WORK TO BE COMPLETED:
Consider the entries below. Count the lines holding the string "dimensions" and state the number only.

=======

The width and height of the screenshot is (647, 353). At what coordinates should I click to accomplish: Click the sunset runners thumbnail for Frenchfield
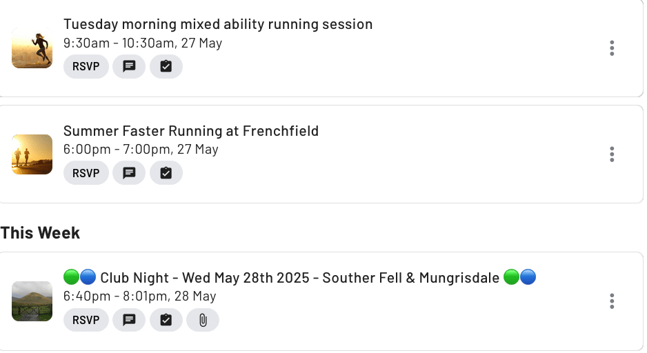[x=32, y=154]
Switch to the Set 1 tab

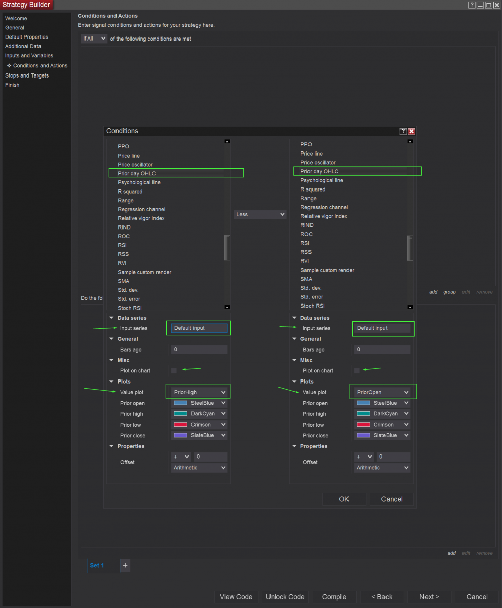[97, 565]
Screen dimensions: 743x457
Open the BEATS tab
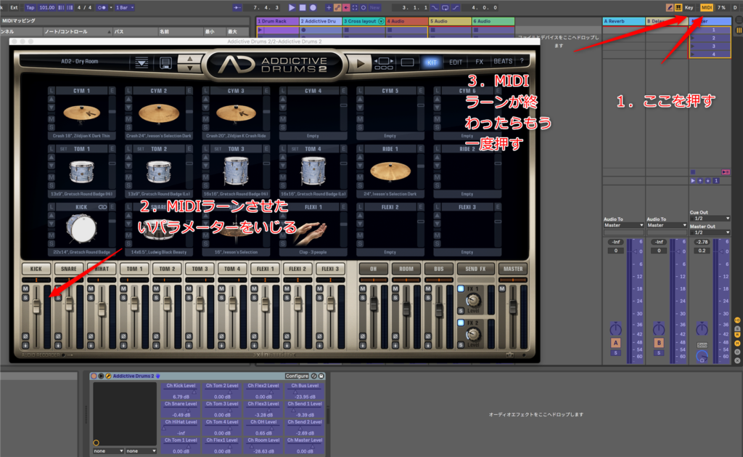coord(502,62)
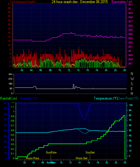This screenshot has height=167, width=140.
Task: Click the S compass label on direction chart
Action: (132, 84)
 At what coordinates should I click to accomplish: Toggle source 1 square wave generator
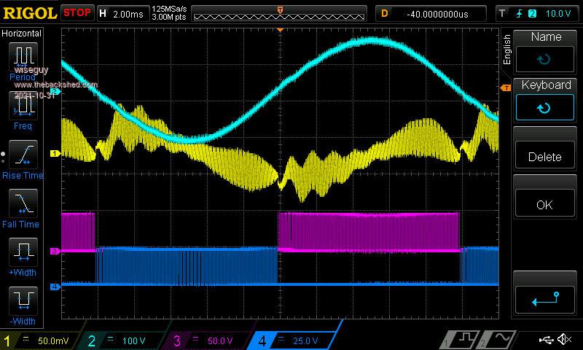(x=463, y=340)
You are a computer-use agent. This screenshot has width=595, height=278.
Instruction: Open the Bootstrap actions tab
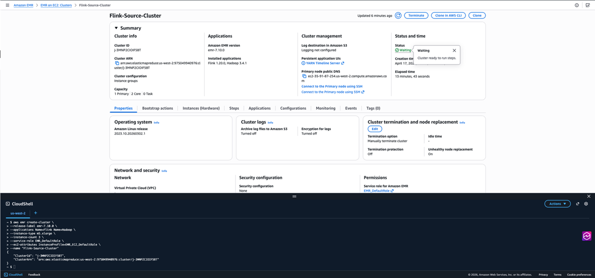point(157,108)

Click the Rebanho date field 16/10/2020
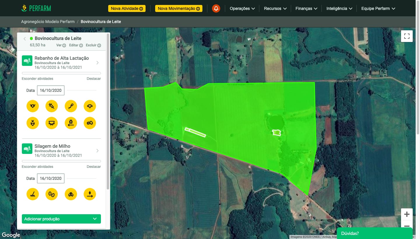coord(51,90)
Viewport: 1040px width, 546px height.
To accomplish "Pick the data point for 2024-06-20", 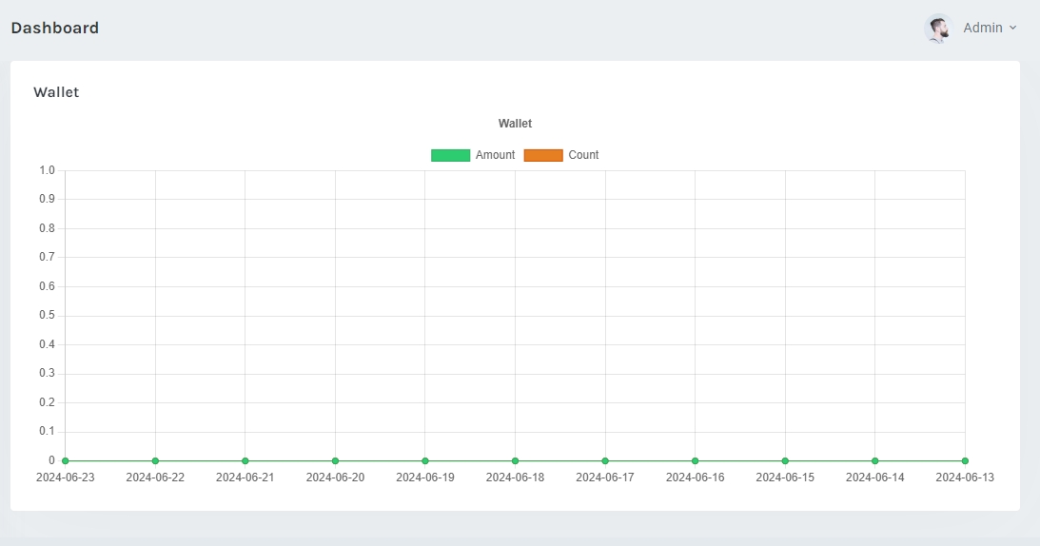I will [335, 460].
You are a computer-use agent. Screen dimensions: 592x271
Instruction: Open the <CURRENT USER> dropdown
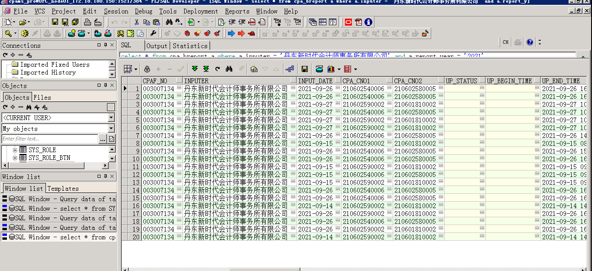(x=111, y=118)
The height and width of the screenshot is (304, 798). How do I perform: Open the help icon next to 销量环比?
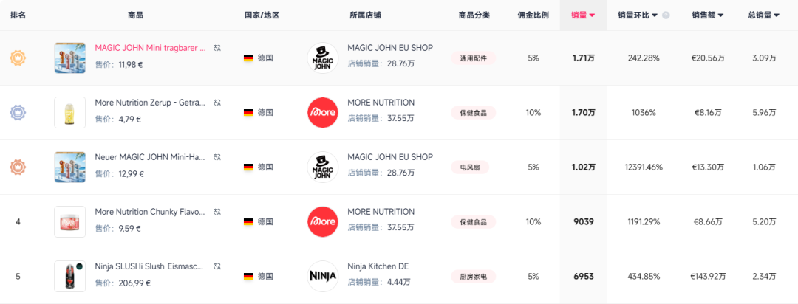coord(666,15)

=======

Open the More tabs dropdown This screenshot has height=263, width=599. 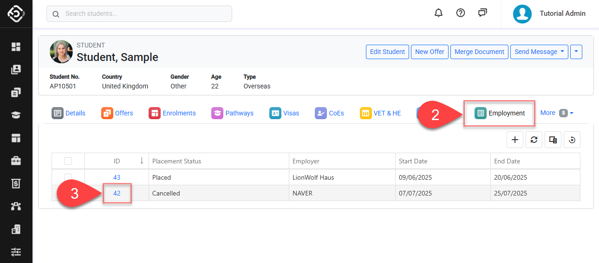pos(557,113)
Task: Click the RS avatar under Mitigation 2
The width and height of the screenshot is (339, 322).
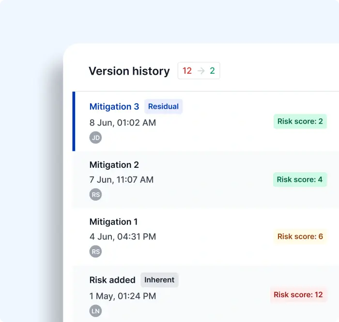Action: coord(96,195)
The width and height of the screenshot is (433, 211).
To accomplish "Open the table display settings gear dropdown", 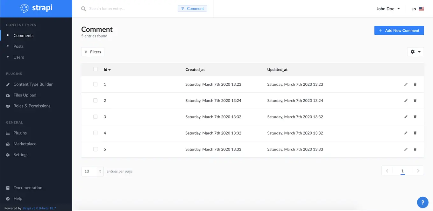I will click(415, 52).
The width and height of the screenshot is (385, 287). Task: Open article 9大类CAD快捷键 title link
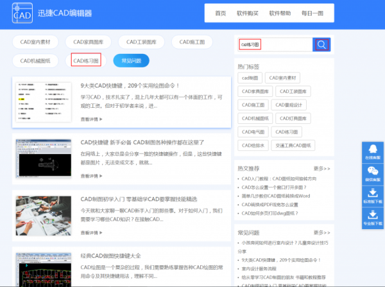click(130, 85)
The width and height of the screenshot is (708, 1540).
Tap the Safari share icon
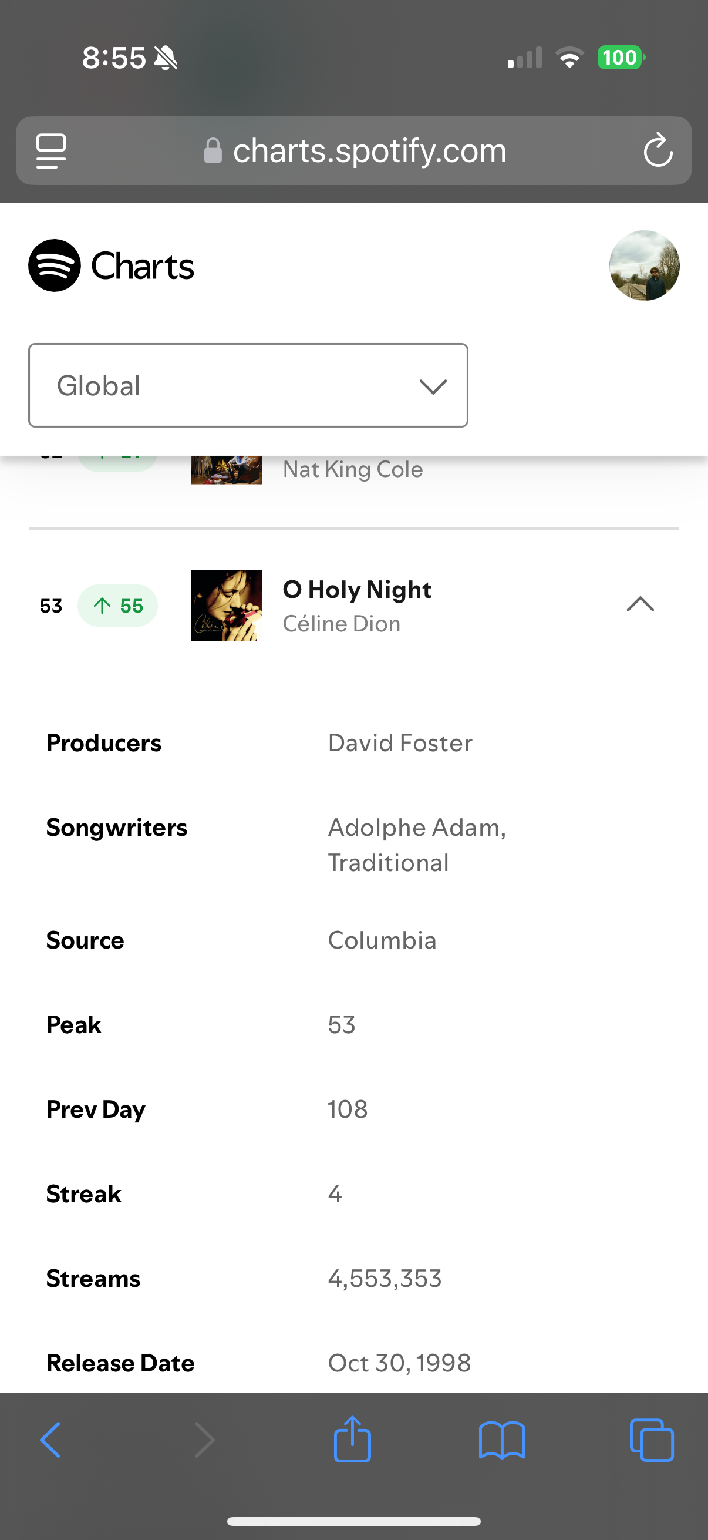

=======

RESULT:
2